Bevolkingsgroei, die andere olifant in de kamer…
Relatie met asiel- en arbeidsmigratie zit in taboesfeer
“De bevolking van Nederland groeide in de eerste drie kwartalen van 2017 met ruim 80 duizend inwoners (naar ruim 17 mln. FvB). Het grootste deel van die groei was het gevolg van buitenlandse migratie. Het migratiesaldo kwam uit op 66 duizend.” (CBS, 26 oktober 2017)
Taboe
Dit bericht kreeg maar weinig aandacht. Het is opmerkelijk dat de voortgaande bevolkingsgroei de politiek zo onberoerd laat. Terwijl juist door die groei allerlei maatschappelijke vraagstukken manifester en indringender worden. Natuurlijk speelt de economische ontwikkeling ook een rol, maar die krijgt door de toenemende bevolkingsomvang als het ware nog een extra zetje mee.
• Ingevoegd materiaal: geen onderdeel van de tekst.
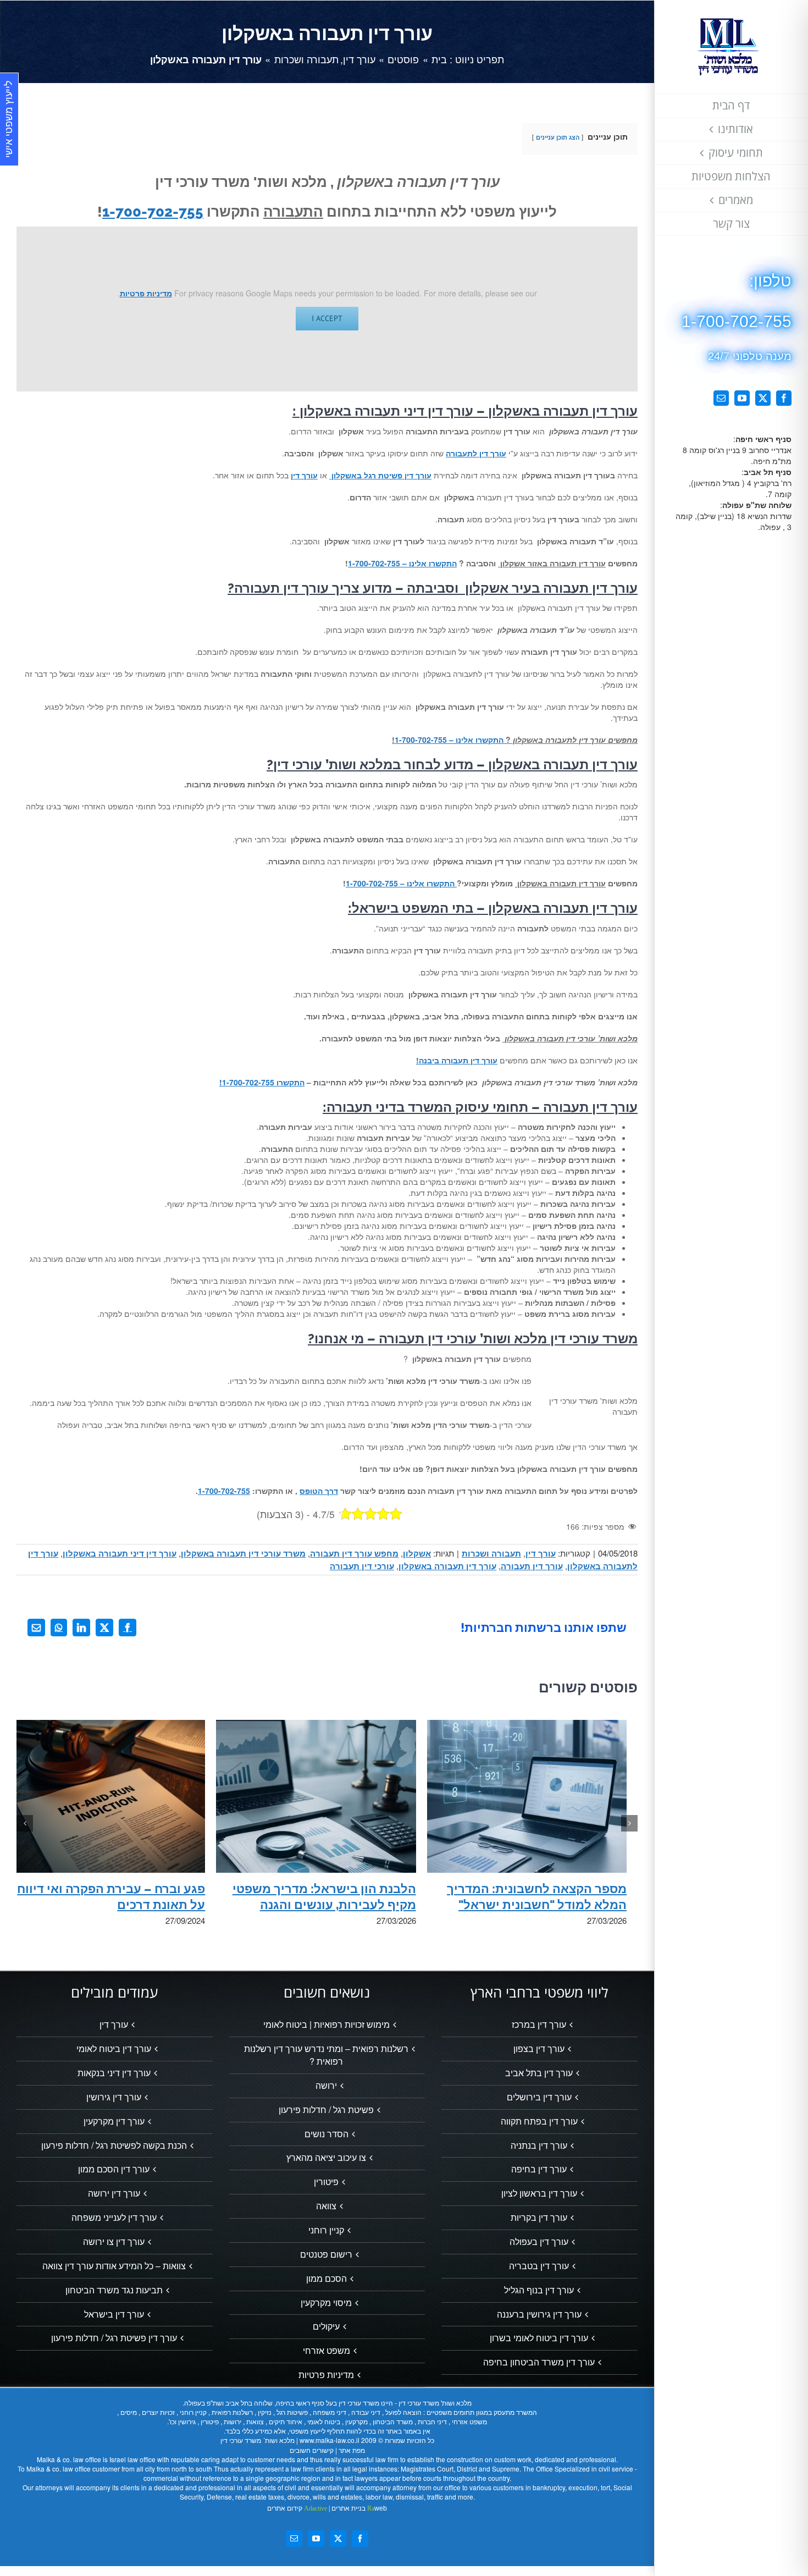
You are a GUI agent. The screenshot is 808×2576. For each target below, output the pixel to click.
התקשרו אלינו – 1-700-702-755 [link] (402, 563)
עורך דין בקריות (539, 2217)
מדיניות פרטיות (146, 293)
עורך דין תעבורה (532, 1566)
En dan heb ik het niet alleen over de overbelasting van onze infrastructuur en de steeds langer wordende dagelijkse files in het verkeer, ook de toenemende druk op de woningmarkt – in het bijzonder in de grote steden – en de verdergaande versnippering en verrommeling van het landschap, kunnen niet worden losgezien van de voortgaande bevolkingsaanwas.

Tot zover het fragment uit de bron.